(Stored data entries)
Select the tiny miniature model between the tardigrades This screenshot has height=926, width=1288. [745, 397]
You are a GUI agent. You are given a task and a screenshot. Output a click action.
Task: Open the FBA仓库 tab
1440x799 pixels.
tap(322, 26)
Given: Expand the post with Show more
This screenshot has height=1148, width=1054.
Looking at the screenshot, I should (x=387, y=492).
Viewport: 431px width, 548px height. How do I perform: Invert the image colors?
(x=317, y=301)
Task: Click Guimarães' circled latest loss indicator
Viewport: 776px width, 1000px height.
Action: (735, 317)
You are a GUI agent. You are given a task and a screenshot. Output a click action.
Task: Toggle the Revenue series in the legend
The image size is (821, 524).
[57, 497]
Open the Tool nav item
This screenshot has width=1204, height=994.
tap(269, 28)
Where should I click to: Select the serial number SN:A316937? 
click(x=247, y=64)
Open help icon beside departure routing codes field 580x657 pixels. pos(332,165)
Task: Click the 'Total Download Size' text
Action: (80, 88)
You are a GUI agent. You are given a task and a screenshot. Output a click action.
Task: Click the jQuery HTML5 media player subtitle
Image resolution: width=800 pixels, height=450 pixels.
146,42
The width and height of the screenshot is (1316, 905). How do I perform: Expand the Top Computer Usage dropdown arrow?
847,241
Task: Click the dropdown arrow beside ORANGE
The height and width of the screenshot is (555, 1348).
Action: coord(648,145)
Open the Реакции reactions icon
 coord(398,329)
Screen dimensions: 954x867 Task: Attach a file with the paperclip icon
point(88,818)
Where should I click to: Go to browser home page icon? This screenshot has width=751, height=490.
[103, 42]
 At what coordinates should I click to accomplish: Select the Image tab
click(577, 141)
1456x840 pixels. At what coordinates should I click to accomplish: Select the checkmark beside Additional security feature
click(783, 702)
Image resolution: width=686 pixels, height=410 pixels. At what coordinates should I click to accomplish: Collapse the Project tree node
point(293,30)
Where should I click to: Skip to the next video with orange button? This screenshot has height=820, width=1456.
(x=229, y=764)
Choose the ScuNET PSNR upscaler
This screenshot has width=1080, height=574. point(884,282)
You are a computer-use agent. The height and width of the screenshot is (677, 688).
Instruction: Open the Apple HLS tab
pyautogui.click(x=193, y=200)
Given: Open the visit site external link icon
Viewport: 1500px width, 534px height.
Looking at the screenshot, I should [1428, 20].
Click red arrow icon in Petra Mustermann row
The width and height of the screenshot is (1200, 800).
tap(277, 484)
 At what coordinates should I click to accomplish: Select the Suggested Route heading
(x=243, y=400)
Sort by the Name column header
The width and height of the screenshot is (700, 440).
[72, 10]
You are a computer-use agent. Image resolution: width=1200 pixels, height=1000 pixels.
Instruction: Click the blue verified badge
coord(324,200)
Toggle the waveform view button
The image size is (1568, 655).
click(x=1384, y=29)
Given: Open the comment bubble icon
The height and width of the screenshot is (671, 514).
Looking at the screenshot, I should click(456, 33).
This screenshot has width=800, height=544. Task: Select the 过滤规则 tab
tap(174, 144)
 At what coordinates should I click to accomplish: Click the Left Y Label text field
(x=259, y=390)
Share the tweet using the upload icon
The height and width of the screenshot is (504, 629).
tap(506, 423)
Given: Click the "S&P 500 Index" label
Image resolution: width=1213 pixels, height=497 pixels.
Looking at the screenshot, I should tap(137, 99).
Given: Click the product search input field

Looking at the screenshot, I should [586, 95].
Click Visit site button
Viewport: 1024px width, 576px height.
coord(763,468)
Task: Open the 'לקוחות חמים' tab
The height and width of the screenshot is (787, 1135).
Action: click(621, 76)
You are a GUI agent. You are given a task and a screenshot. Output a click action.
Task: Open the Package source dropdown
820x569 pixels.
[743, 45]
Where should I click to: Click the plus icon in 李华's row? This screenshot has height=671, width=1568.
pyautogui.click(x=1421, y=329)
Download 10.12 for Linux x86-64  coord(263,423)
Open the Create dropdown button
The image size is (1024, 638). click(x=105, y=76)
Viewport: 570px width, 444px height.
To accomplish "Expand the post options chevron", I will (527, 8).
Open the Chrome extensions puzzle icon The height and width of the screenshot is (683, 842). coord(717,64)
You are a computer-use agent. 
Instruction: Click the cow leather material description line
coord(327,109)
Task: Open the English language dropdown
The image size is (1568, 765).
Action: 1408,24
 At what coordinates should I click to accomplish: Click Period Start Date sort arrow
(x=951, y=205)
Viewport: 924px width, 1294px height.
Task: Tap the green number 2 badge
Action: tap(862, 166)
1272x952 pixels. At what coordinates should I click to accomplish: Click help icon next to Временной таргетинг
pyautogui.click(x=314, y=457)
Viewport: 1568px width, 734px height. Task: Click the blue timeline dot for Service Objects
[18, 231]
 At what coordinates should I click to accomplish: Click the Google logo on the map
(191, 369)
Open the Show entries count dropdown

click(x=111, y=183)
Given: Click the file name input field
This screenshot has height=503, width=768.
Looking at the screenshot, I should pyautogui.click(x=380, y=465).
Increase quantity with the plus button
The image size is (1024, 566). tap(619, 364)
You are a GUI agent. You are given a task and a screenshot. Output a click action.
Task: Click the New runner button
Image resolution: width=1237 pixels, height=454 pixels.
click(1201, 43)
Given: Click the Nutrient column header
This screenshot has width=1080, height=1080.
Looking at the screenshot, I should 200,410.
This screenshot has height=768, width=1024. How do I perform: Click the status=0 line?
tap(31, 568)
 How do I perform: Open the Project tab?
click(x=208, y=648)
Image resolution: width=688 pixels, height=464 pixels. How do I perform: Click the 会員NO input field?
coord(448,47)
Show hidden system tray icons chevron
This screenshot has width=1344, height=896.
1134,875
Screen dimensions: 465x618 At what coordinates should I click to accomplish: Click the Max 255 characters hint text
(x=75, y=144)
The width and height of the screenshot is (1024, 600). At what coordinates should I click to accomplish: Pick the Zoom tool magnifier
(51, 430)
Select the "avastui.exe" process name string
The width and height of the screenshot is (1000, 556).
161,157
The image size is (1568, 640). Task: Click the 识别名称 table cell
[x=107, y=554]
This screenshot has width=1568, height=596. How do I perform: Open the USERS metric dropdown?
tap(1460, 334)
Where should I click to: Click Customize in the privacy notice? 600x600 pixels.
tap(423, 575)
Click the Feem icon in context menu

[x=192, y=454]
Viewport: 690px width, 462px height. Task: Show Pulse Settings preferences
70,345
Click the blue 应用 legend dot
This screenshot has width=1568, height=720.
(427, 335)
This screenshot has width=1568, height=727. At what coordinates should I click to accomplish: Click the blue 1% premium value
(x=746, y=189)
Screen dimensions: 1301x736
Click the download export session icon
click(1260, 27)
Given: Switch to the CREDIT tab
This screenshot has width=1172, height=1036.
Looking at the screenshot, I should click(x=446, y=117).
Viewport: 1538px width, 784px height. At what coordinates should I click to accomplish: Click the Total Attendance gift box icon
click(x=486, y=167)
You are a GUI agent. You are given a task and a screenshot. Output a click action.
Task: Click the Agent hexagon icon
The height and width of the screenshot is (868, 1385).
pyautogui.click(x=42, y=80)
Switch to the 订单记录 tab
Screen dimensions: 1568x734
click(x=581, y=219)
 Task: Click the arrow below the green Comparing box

Task statement
Of the lines above, copy each that contains "Switch".

The completed task
Given: Switch to the CREDIT tab
Switch to the 订单记录 tab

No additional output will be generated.